**Task objective**
Pick out every line in the items below that contains the word "should", and copy each one. Letter case matters.

**Records for the task**
▶

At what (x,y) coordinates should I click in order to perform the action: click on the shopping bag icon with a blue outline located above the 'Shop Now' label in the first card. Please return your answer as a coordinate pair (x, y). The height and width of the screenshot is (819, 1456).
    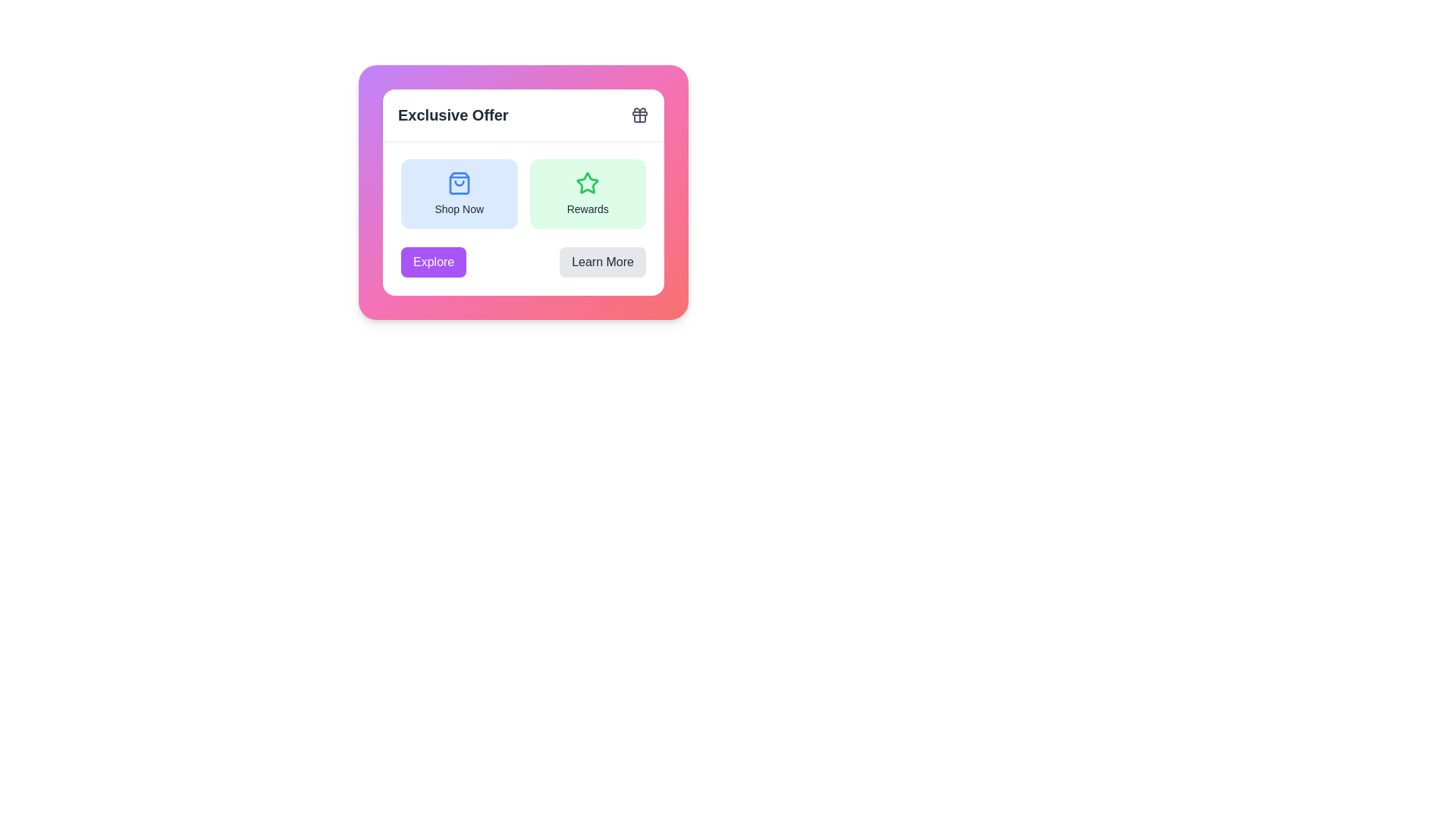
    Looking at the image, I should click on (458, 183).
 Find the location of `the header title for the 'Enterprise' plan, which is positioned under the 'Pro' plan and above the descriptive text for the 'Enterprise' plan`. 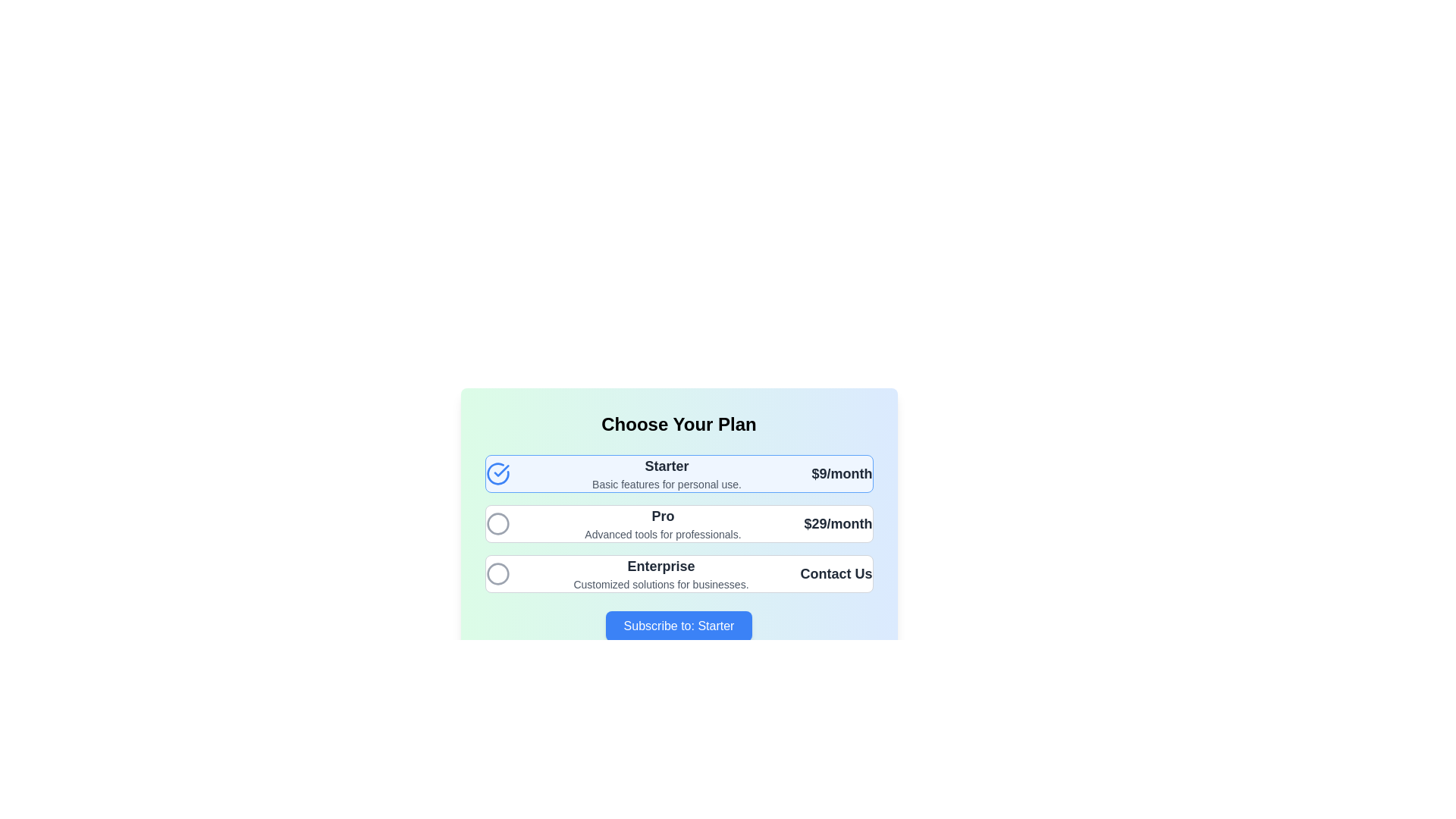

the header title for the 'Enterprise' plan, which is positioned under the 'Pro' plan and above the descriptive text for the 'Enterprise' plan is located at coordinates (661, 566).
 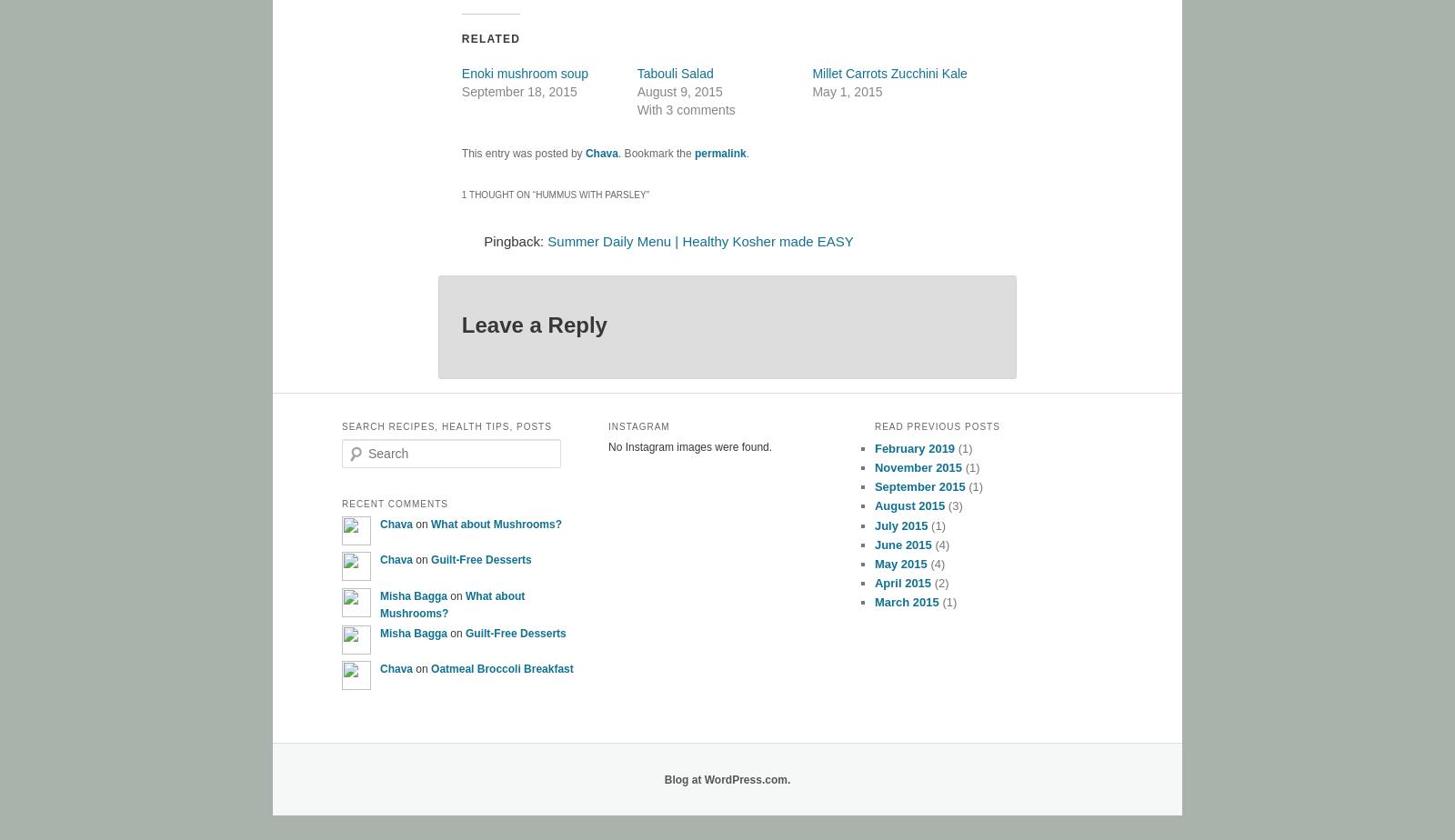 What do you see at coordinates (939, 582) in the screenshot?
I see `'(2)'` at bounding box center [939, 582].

◀
▶

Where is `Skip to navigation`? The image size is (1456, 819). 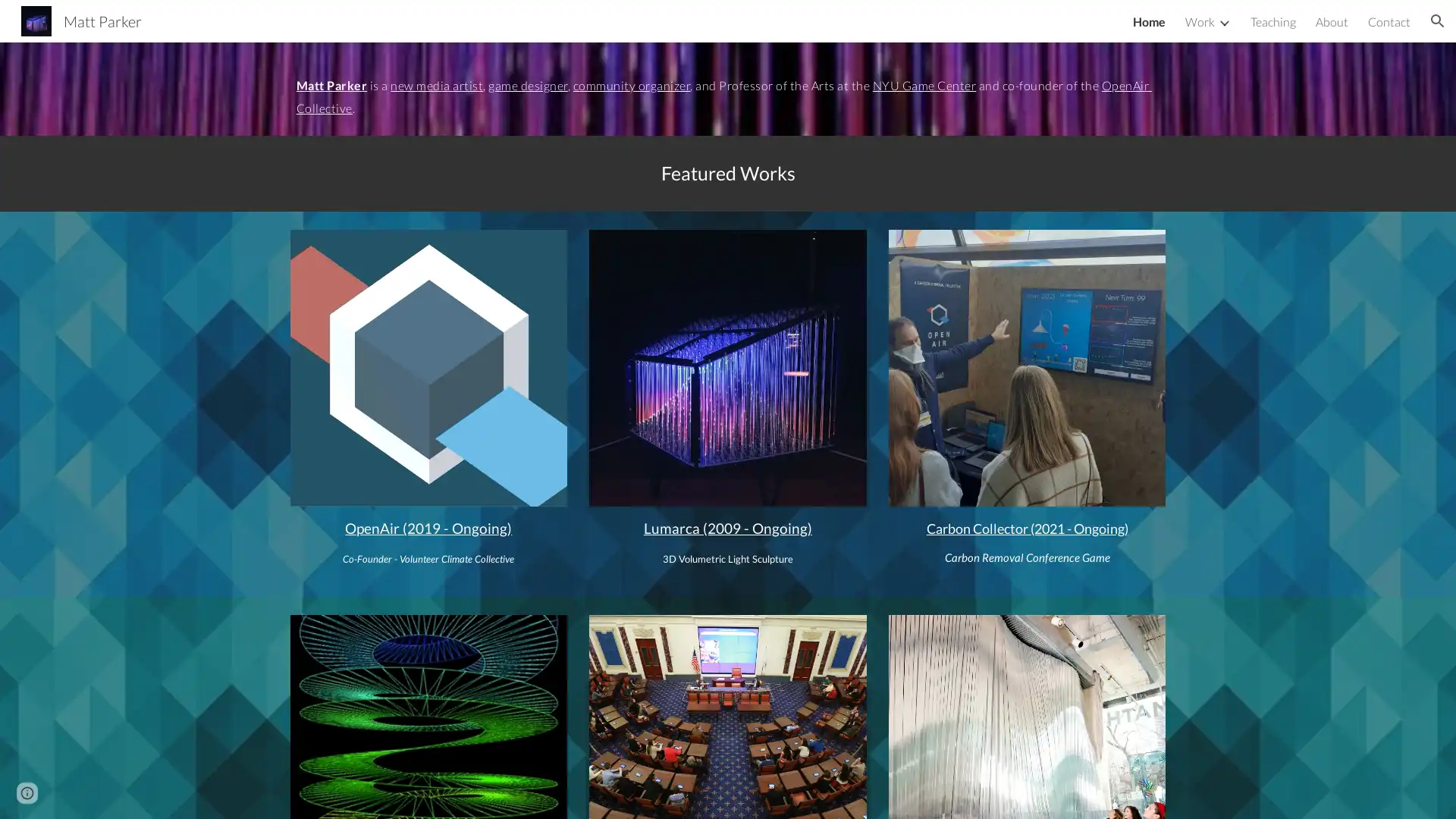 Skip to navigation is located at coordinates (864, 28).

◀

**Task response**
At what (x,y) coordinates should I click in order to perform the action: click on the shopping bag icon with a blue outline located above the 'Shop Now' label in the first card. Please return your answer as a coordinate pair (x, y). The height and width of the screenshot is (819, 1456).
    Looking at the image, I should click on (458, 183).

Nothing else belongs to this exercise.